I don't know if any of you are active on Twitter, but here is a response from Swami of EMRAP fame regarding AAEM's statement:
This is why physicians lose. Every. Single. Time.
We live in a society where we are so politically correct that we can't say "NP training is inadequate." This is not a personal attack on the individual NP or their character. But if you are talking about patients, it's a fair point to bring up.
As a physician, I know my limitations, within my own profession. If a patient needs a crich and I have a trauma surgeon/ENT standing next to me, I am going to defer to them ever single time to do it, because I fully concede that they are more experienced than I am, and they have better training when it comes to a surgical airway than I do. They have done more hours of surgical airway training than I have. I don't go around saying, "We should be allowed to do crich's independently without trauma surgery supervision".
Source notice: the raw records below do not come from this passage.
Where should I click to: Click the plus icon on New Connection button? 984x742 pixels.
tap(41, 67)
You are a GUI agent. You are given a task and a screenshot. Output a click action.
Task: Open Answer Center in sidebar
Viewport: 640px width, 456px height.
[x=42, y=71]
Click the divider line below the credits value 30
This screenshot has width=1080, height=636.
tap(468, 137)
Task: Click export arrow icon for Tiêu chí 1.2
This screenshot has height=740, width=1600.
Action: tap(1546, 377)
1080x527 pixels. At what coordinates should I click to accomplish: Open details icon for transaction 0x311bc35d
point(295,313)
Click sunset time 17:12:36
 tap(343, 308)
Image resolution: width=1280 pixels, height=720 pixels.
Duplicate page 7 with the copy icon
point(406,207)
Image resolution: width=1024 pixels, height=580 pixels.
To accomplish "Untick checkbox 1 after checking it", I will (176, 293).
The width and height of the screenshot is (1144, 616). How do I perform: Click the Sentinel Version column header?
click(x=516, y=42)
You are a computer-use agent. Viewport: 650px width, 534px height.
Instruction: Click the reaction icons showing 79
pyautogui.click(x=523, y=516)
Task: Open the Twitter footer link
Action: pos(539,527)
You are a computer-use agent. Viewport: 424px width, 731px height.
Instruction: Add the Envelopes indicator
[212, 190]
If midlevels truly cared about patient care, they would own up to the fact that experience matters. Medical school is the most competitive specialized schooling to get into in the country for a reason. Just like I give it up to the surgeon who has given up their careers to practice the surgical airway, I don't see why midlevels can't do the same for physicians.
I know midlevels will play it as the physicians who have the fragile ego's, but in reality, it's them. I am confident that my training is solid because medical school and a medical residency is literally the gold standard. If midlevels want to create something similar and put in MORE time training than physicians, be my guest and I will gladly support them in their quest for independent practice.